Serie: Crónicas del primer siglo (5), 

Foto por Frida García Retana

El incendio

Por Keila Ochoa Harris

«¿Me acompañas, Flavia?», preguntó su padre. Ella accedió con entusiasmo. Su padre se distinguía de otros oradores y senadores de Roma por dos cosas: tomaba en cuenta a su única hija y era cristiano. Ninguna de las dos le hacía ganar popularidad entre sus camaradas.

Flavia mantuvo el paso hacia el edificio que su padre tenía en el sur de la ciudad y que ella nunca había visitado. De hecho, su padre confesó que sólo lo había visto una vez: el día que lo compró. La insulae albergaba a cientos de familias, pero nada preparó a Flavia para lo que vio esa mañana.

—El edificio contiguo es de mi amigo Marco Tulio —le explicó su padre—. Aquí viven los pobres, hija. Antes no me preocupaba de las condiciones del lugar, pero no puedo quitarme de la mente las palabras de Jesús: «Siempre habrá pobres entre ustedes, y pueden ayudarlos cuando quieran…» ¿Pero eso hago?

Flavia jamás había pensado en esas personas hasta que su padre y ella comenzaron a asistir a las reuniones cristianas, y lo hizo porque se sentó junto a un hombre que solía mendigar en la calle. Flavia fingió que no le importaban sus manos rugosas, sus pies sucios, ni el aroma a sudor que provenía de sus ropas. Pero sí le incomodó su presencia.

—Son doscientos escalones hasta el piso de arriba, patrón —le dijo el que vigilaba el edificio.

—Me hace bien el ejercicio —dijo su padre y comenzó a subir.

Flavia lo siguió y sus piernas resintieron los últimos esfuerzos. Entre más subían, se topaban con más personas. El fétido olor también se acentuaba, y cuando finalmente lograron acceder al último piso, Flavia sintió que se asfixiaba. Nada más había una pequeña abertura, pero debido a la lluvia del día anterior, las goteras dejaban pequeños charcos que una mujer esquivaba. Tenía un bebé recién nacido contra su pecho.

Flavia detectó la lámpara de aceite en una esquina. ¿Dónde cocinaba la mujer? ¿Dónde dormía? Su perro y los canarios que habían pertenecido a su madre antes que muriera, vivían mejor que esos individuos.

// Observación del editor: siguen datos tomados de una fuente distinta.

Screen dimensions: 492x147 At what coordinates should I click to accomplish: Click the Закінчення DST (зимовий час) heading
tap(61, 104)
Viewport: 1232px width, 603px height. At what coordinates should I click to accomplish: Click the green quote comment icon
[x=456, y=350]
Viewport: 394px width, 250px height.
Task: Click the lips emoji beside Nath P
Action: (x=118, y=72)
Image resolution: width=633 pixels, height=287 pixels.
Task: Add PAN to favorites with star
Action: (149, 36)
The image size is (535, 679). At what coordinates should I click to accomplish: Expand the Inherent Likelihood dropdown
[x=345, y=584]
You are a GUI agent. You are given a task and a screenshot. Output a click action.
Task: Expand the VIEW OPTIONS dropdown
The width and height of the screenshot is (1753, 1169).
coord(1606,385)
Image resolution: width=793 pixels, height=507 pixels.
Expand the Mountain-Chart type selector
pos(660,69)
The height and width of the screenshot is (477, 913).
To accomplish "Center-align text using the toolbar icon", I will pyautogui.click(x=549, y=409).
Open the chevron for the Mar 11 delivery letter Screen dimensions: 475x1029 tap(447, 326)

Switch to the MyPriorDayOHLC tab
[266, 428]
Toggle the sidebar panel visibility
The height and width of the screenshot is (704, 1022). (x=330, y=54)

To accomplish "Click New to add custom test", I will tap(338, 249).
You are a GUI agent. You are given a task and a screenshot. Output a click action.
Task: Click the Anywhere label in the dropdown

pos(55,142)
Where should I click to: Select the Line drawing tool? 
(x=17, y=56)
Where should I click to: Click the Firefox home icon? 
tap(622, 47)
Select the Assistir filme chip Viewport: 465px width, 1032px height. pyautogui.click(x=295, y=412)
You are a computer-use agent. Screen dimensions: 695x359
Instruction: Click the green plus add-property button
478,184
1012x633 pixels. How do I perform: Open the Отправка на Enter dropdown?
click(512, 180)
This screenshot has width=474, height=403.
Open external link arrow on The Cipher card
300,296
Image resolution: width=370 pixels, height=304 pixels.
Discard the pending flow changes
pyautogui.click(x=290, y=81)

Descendieron en silencio. No había mucho qué decir. El cuadro de miseria y encierro se grabaría en su mente para siempre. En el trayecto de regreso a casa, su padre lanzó un profundo suspiro.

—Los griegos usan la palabra aristoi para los ricos como nosotros, Flavia.

—Los mejores —ella tradujo.

—Los pobres son los cheirous.

—Los peores.

Su padre la miró de soslayo: —¿Lo crees?

Flavia tragó saliva y pensó en el mendigo a su lado en la iglesia, el hermano Silvestre, pues tenía nombre. No olvidaría sus ojos puestos en el techo mientras entonaba un salmo judío.

—Debemos mandar componer el techo y mejorar la ventilación. Cambiar los escalones o un día alguien tropezará. Por ahora, debo visitar a mi amigo Marco Tulio —le informó su padre.

Marco Tulio arrugó la frente cuando vio a Flavia. No le simpatizaban las mujeres pues las consideraba inferiores. Flavia sabía que las comidas con amigos podían durar años y esta no fue la excepción. Llegaron más amigos, se sirvió más vino, y aunque su padre no participaba del todo, tampoco se marchaba pues debía hacer negocios con todos ellos.

De repente, un esclavo apareció jadeando.

—Su señoría, un incendio…

—¿Dónde? —preguntó Marco Tulio.

El sirviente mencionó el barrio donde estaba el insulae de su padre y el de Marco Tulio.

—Debemos ir —dijo su padre.

—No tiene caso —informó un esclavo de mayor rango—. Ambos edificios se consumieron por completo. Lo siento mucho.

—¿Murieron personas? —preguntó su padre.

—Los que no pudieron salir. Los de arriba, su excelencia. El incendio comenzó en la planta baja.

Flavia pensó en la mujer y su recién nacido. Su estómago se contrajo.

—Son buenas noticias, Augusto —dijo entonces Marco Tulio con una sonrisa y miró a su padre de frente—. Ya era tiempo de derrumbar esas antigüedades y reconstruirlas. Podremos doblar la renta. ¿No es grandioso?

Augusto, el padre de Flavia, no contestó pues por sus mejillas rodaban un sinfín de lágrimas. A ella, el incendio le enseñó una lección que jamás olvidaría: a los pobres siempre los tendría. ¿Cómo los ayudaría de ahora en adelante?